Un giornalismo professionale ed orgoglioso della propria peculiare missione, assumerebbe il compito di scovare e far brillare quotidianamente con interviste, documentazione, profili, i tanti interlocutori esterni alle redazioni che sono portatori di abilità, storie, competenze, battaglie civili, imprenditoriali che danno il senso e la rappresentazione di un Veneto dinamico e non rattrappito nelle paure e nel rivendicazionismo sterile nei confronti di ‘centri’ ed ‘autorità’ che vanno aggrediti con progettualità concrete e praticabili.

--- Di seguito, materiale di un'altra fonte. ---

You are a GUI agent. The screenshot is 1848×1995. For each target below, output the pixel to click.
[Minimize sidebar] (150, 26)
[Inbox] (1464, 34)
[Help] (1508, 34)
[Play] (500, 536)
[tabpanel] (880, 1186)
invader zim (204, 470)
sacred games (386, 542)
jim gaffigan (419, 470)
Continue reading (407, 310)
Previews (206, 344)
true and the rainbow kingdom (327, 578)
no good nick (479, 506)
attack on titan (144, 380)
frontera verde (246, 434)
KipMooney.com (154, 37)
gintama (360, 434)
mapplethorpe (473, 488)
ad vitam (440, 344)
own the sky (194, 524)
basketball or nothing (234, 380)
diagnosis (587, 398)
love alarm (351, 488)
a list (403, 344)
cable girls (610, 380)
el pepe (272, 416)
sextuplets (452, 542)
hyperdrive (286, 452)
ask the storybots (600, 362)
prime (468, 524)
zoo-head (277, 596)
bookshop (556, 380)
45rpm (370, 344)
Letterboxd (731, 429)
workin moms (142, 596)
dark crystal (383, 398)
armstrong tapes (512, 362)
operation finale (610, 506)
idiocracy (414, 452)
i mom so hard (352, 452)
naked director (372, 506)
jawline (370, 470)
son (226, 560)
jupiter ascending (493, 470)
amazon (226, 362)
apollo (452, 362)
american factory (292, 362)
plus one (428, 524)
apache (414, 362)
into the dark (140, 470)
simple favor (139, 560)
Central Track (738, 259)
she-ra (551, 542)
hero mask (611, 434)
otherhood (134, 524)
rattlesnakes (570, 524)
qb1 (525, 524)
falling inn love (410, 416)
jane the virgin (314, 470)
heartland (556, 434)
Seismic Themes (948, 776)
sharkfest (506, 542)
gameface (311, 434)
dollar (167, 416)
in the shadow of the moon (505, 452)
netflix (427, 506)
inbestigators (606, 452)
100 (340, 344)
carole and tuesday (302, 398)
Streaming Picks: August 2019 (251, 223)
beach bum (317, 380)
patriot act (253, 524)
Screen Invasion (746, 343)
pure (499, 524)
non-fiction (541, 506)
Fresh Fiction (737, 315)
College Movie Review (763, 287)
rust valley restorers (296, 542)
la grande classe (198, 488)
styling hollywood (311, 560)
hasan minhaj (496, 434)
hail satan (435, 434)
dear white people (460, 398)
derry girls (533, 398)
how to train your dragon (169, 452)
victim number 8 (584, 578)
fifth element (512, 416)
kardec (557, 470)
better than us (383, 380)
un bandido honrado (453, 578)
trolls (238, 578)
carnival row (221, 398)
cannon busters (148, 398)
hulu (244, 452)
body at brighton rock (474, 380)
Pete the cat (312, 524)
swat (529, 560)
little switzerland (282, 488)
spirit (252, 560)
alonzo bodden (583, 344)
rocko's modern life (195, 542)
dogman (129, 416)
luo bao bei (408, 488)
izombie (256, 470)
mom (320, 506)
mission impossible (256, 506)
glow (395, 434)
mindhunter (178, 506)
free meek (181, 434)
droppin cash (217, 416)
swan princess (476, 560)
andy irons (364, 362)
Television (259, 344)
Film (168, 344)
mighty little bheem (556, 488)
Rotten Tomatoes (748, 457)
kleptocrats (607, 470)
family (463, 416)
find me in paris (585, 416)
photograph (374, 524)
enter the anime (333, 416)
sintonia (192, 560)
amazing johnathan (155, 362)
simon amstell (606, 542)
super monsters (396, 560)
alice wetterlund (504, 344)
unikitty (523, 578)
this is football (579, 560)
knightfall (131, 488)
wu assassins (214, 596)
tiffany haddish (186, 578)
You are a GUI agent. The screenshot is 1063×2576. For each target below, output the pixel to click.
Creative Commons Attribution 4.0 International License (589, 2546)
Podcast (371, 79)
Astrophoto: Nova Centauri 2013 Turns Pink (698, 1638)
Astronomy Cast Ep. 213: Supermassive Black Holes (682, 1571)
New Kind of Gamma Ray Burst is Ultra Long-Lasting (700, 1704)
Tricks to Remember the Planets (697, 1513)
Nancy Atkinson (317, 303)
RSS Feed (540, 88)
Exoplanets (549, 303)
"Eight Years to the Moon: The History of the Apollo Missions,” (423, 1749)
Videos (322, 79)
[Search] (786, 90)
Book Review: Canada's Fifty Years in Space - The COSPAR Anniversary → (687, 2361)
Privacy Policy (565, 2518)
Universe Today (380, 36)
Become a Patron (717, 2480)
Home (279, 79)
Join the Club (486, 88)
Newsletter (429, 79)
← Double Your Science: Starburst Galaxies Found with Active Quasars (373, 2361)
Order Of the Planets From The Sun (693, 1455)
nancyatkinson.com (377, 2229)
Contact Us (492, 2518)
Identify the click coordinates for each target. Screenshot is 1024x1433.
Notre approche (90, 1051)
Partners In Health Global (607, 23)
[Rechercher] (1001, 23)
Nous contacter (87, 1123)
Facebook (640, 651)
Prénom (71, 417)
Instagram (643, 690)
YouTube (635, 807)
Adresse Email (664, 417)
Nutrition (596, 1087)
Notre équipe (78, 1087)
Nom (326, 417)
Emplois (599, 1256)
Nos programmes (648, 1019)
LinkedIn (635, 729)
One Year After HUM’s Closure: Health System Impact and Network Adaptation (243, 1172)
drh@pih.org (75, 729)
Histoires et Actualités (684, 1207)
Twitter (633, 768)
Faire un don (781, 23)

E proprio in ragione di questa apertura, con il riconoscimento dai talenti che sono diffusi, ma vanno cercati e fatti emergere, nel racconto giornalistico vanno fatti entrare anche i cittadini a cui concedere spazio e voce all’interno di una relazione realmente e sinceramente coinvolgente.

Esistono inoltre questioni con tutte le caratteristiche per ‘incendiare’ davvero il dibattito e suscitare un interesse diffuso tra i lettori, i telespettatori e vasti strati dll’opinione pubblica, solo a non farsi frenare dalla corrività: può ancora passare sotto silenzio l’esplosiva contraddizione all’interno del mondo leghista veneto della scelta lepenista-nazionalista salviniana antitetica all’ispirazione federalista simil indipendentista che ha dato origine al Partito nella nostra Regione?

Ed ancora: in qualche trasmissione, in qualche editoriale, in qualche corsivo redazionale, può essere innescata una riflessività che consenta di distinguere nettamente il pericolo rappresentato da qualche ‘negro a zonzo o ad elemosinare’ da quello della infiltrazione malavitosa nelle imprese e/o nei traffici di stupefacenti che attengono alle strategie poliziesche per l’ordine pubblico e non alla vulgata (leghista) sull’immigrazione?

Per non tralasciare, last but not least, l’enormità dei fattori di competizione per l’intero comparto produttivo-industriale nostrano che la buona informazione si deve incaricare di indagare ed illustrare, anche nella crudezza con cui si manifestano: vedi l’emigrazione dei giovani ‘skillati’ che non sono più attratti dalla qualità delle nostre piccole imprese, ma soprattutto vedi la re-visione dell’ideologia venetista del ‘piccolo è bello’ squadernata dal neoPresidente di Confindustria Veneto, Enrico Carraro, nell’intervista al Foglio di giovedì 19 dicembre cm.

Insomma, per concludere: è di nuovo tempo che i giornalisti, per usare le parole di un loro collega, pubblicate in un post, si impegno a ‘raccontare cittadini che ogni giorno tengono su questo paese nella scuola, nelle imprese, nella chiesa, nella società’ ; Daniele Ferrazza aggiunge con amarezza che (fare ciò) ‘ è evidentemente troppo difficile. Meglio ricorrere ai sottopancia della politica, sempre disponibili e dall’eloquio fluente. E fare gli accomodanti giornalisti divani, proni a tutti colori. Comodi salotti’.

Noi siamo meno pessimisti e confidiamo che gli strumenti della comunicazione digitale a disposizione, gli spazi di mercato per un’informazione di qualità, le esperienze innovative sia delle grandi testati che – soprattutto nelle realtà territoriali – delle piccole e coraggiose iniziative editoriali, consentano di immettere nel discorso pubblico una nuova freschezza di contenuti, l’originalità di nuovi format, l’attrattività di un approccio critico che coniughi la denuncia con il rigoroso fact checking, l’inchiesta e la documentazione con la serietà delle fonti, la vivacità del linguaggio con il rispetto dei ‘clienti’.

Crediamo altresì, e ne parleremo prossimamente, che nell’ambito del processo di rinnovamento auspicato, una funzione di arricchimento del pluralismo delle voci e per l’emersione di fatti e temi collegati al cambiamento culturali ed alla trasformazione sociale e politica in atto, possa essere interpretata dal civic journalism.